This probably won’t be the year. Sure it could, but folks have been asking if this will finally be the year that the Northwestern Wildcats make the NCAA tournament and the answer year after year, forever, has been a resounding no. The Wildcats are no pushovers, and haven’t been the last few seasons. They are deceptively tough to defeat at home, and have a nasty habit of picking off one of the better teams in the conference on the road. However, so far that has not been enough, and any strides they take by beating one of the better teams are often eclipsed by a season destroying loss.
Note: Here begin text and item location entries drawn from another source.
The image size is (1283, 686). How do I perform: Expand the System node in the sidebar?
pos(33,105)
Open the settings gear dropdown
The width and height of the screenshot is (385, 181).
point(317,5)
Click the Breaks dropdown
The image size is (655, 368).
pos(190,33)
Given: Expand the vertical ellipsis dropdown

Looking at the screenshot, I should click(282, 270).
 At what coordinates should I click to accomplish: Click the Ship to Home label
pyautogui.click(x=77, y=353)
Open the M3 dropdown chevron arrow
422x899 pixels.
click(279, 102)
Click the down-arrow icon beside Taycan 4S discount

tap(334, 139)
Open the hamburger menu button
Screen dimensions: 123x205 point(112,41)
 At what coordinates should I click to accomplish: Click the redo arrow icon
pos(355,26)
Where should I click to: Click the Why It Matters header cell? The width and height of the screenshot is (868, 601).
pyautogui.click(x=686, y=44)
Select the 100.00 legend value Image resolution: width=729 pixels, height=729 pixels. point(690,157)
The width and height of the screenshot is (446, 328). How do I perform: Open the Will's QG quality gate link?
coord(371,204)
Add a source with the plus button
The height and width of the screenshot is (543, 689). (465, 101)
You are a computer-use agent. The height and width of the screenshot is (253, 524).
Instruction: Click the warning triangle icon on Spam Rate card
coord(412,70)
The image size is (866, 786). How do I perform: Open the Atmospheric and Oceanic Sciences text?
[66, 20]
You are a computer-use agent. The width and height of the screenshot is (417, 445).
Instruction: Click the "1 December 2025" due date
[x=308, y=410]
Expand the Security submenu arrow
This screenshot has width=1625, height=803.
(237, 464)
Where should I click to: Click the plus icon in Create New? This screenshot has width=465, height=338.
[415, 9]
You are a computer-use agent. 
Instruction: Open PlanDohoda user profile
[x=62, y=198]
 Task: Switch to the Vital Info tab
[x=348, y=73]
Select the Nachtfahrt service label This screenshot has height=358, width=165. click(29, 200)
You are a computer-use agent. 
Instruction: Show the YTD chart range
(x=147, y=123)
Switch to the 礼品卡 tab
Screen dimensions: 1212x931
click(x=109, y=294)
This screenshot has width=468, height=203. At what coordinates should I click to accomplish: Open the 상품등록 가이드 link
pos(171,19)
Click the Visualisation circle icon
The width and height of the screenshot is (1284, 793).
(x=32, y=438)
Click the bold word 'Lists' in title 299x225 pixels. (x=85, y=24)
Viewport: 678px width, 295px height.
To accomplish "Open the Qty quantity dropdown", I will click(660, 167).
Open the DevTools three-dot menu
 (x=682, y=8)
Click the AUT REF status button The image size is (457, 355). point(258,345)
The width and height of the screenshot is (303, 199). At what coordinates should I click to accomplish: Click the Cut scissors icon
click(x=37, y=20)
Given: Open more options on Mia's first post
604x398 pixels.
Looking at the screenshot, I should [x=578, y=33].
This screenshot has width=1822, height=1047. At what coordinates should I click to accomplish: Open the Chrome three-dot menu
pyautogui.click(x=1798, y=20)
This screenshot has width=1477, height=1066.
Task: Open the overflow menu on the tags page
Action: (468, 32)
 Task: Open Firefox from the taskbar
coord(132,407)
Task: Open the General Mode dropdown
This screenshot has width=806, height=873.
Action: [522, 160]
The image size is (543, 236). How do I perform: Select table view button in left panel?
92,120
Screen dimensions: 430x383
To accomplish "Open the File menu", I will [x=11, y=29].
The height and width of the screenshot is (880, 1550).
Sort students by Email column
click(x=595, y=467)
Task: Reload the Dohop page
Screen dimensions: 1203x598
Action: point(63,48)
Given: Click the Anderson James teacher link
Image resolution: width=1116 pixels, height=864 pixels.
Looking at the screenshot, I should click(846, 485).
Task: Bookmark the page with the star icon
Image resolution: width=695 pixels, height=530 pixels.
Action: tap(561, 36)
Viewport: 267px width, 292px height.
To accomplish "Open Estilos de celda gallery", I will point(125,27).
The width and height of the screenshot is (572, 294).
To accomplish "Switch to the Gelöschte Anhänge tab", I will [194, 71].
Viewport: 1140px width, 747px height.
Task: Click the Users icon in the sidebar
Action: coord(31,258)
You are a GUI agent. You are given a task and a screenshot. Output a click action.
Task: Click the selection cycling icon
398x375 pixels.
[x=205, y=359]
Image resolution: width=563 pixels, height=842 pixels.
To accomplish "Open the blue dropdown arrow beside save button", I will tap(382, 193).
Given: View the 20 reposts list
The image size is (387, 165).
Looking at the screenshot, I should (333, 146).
Last season they were swept by Penn State and thumped by the depleted Gophers. The season before they were swept in double-digit fashion by a Penn State team that won three conference games.  The key for a bubble team is to win the games they are supposed to win and win a game or two that they are not supposed to win. Part one has been the problem for the Wildcats.

How they’ve done so far:

Northwestern will enter the Big Ten season with a moderately impressive 10-2 record. The wins are good, but only one is worth anything. Way back before Thanksgiving the Wildcats beat Seton Hall, and Seton Hall hasn’t lost since. Right now that falls into the “good win” category. Seton Hall faces a tough slog in the Big East, so that could still become a “meh win” if the Pirates don’t do the Wildcats any favors. They also beat LSU, which at the time looked like a “meh” win until the Tigers beat Marquette. It may end up being their best win of the season even though no one knew it at the time. The Wildcats did have a chance for a program changing win against Baylor, and were actually favored to beat the top 10 ranked Bears. Instead they lost by 28.  They also lost this week to Creighton, and otherwise beat, but not necessarily beat up on, the dregs of college basketball. Single digit wins over Stony Brook and Central Connecticut State raised a few eyebrows.

Who to watch:

Don’t watch Luka Mircovic. The most obnoxious player in the country (taunting fist pumps after first half free-throws anyone?) ditched the plastic mask for a shaved head, and he is absolutely frightening. John Shurna is too obvious. He’ll score buckets of points with a jump shot that looks a lot like mine in fifth grade. Drew Crawford is Northwestern’s version of athletic. Who you won’t often read about is Dave Sobelewski, the most efficient Wildcat. In 32 minutes per game he is putting up fantastic numbers. He is scoring 8 points, collecting 3 rebounds, with 4 assists and 1 turnover per game. He shoots a lot of three-pointers, and doesn’t make as many as the should (only 36%) but he is one of the rare “three-point specialists” that impacts play all over the court. Now as long he doesn’t give himself an awful nickname (ahem, juice) he might help Northwestern be less annoying.

What to watch:

The Gophers face a lot of derision for their apparent failure to recognize that the three-point line exists, and it is deserved. Northwestern’s problem is that they don’t realize that two-pointers still exists. They shoot 45% of their field-goal attempts from behind the three-point line, the sixth most in the country. They are an above average three-point shooting team, making 37%, but that doesn’t seem to justify the sheer volume of outside shots. If they are hot from the outside they will be tough to beat, though it does not seem like a sustainable solution. On defense, they can’t stop teams from scoring inside, ranking 207th in two point defense. This is a huge improvement since last season when they ranked 324th. For Northwestern to ever have consistent success, they need find a way to score and defend on the inside.

How they’ll do:

The schedule makers did the Wildcats a few favors. They play Wisconsin, Michigan State, and Purdue only once and they play what should be the bottom of the Big Ten (Penn State, Iowa, and Nebraska) five times. If they can finally find a way to win all the games they should, they are half way to ten Big Ten wins right there. After that, it gets difficult to find fives more wins, and they’ll likely need ten Big Ten wins to make the tournament. Off they go to the NIT, again.